Lorenzo Carissoni

Personal information
- Date of birth: 7 February 1997 (age 29)
- Place of birth: San Giovanni Bianco, Italy
- Height: 1.77 m (5 ft 10 in)
- Positions: Right-back; left-back;

Team information
- Current team: Padova
- Number: 24

Youth career
- 2012–2015: Pontisola
- 2015–2016: Torino

Senior career*
- Years: Team / Apps / (Gls)
- 2014–2015: Pontisola / 30 / (0)
- 2015–2021: Torino / 0 / (0)
- 2016–2017: → Trapani Calcio (loan) / 1 / (0)
- 2017: → Monopoli (loan) / 14 / (0)
- 2017–2018: → Monza (loan) / 26 / (0)
- 2018–2019: → Carrarese (loan) / 35 / (0)
- 2019–2020: → Lecco (loan) / 22 / (2)
- 2021: Vis Pesaro / 16 / (0)
- 2021–2023: Latina / 52 / (2)
- 2023–2026: Cittadella / 69 / (4)
- 2025–2026: → Juve Stabia (loan) / 36 / (6)
- 2026: Juve Stabia / 0 / (0)
- 2026–: Padova / 1 / (0)

International career
- 2015: Italy U-19 / 1 / (0)

= Lorenzo Carissoni =

Italian footballer

Lorenzo Carissoni (born 7 February 1997) is an Italian professional footballer who plays as a right-back or left-back for club Padova.

==Club career==
On 3 August 2019, he joined Lecco on loan.
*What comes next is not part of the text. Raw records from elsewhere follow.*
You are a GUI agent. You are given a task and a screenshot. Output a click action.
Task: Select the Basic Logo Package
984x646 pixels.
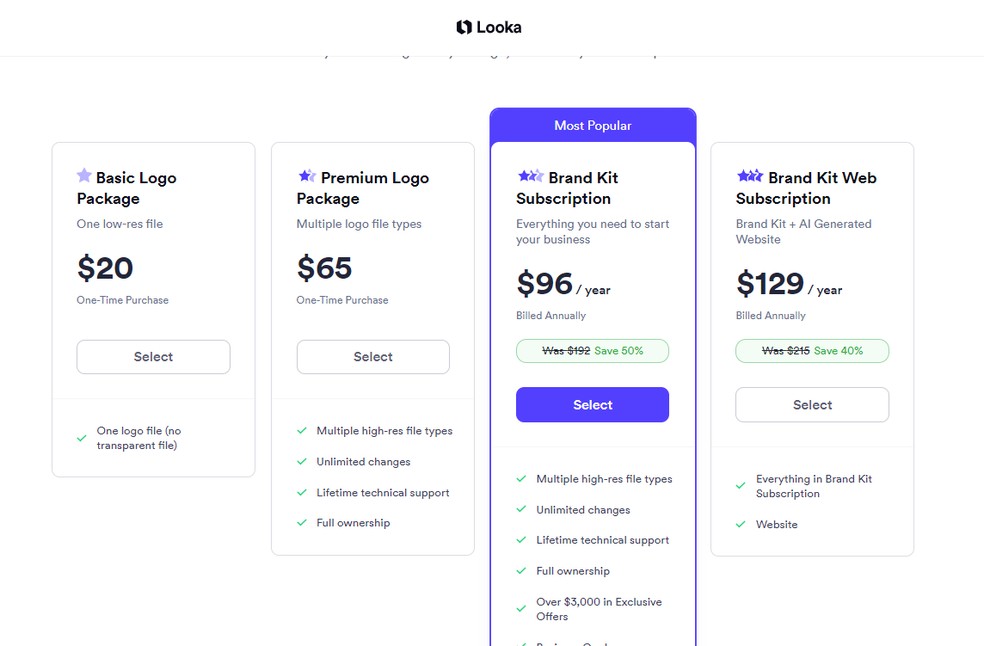point(153,357)
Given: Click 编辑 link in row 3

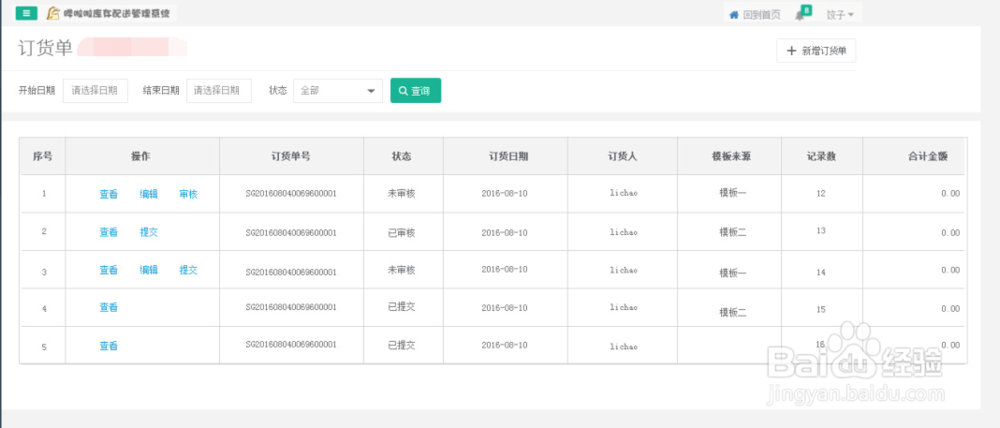Looking at the screenshot, I should click(149, 270).
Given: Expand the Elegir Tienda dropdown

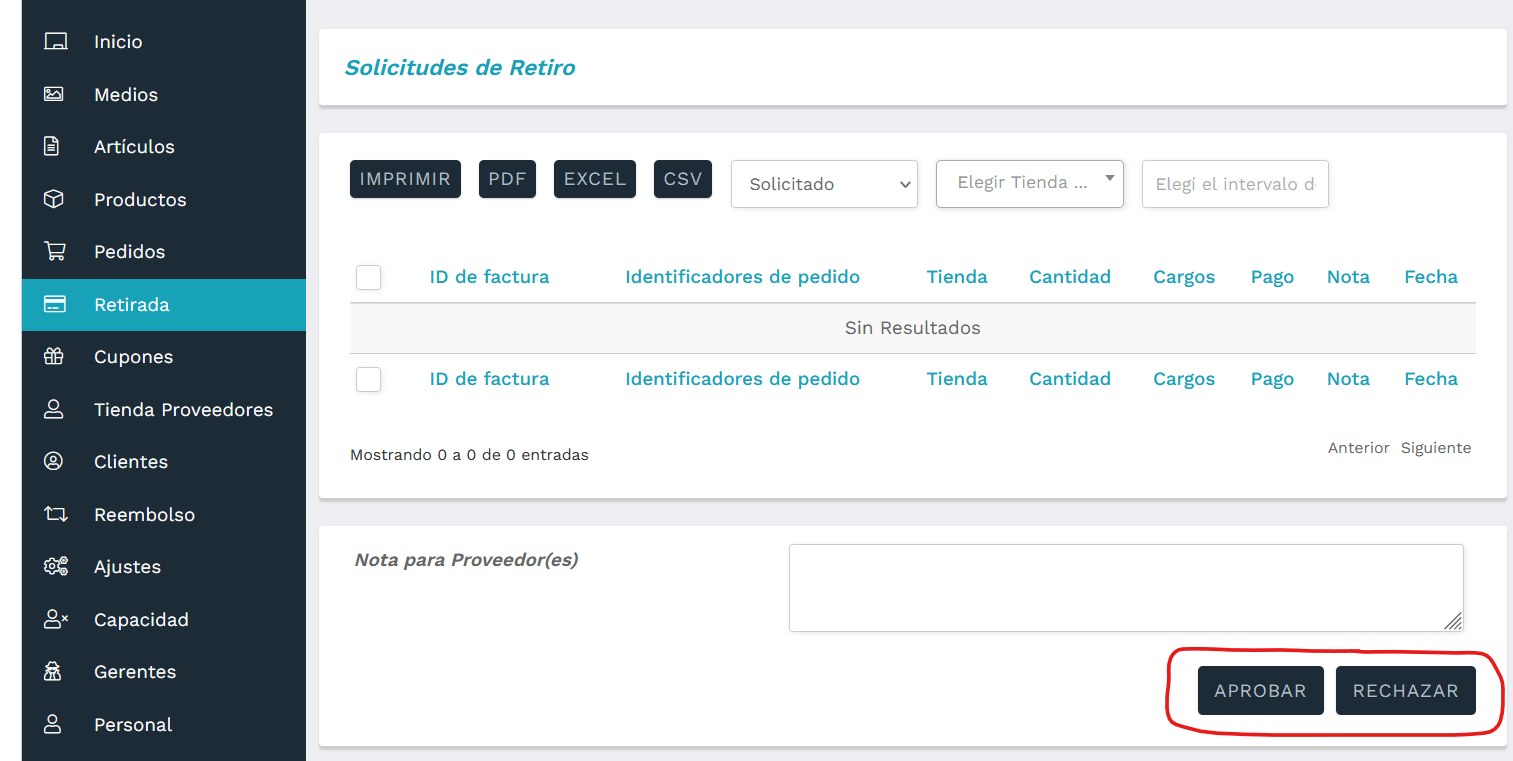Looking at the screenshot, I should point(1029,184).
On 1 February 2021, he moved to Vis Pesaro.

On 18 November 2021, he signed with Latina.

On 14 June 2023, it was announced that Carissoni would join Serie B club Cittadella on a free transfer from 1 July.

On 12 July 2025, Carissoni was loaned by Juve Stabia, with a conditional obligation to buy.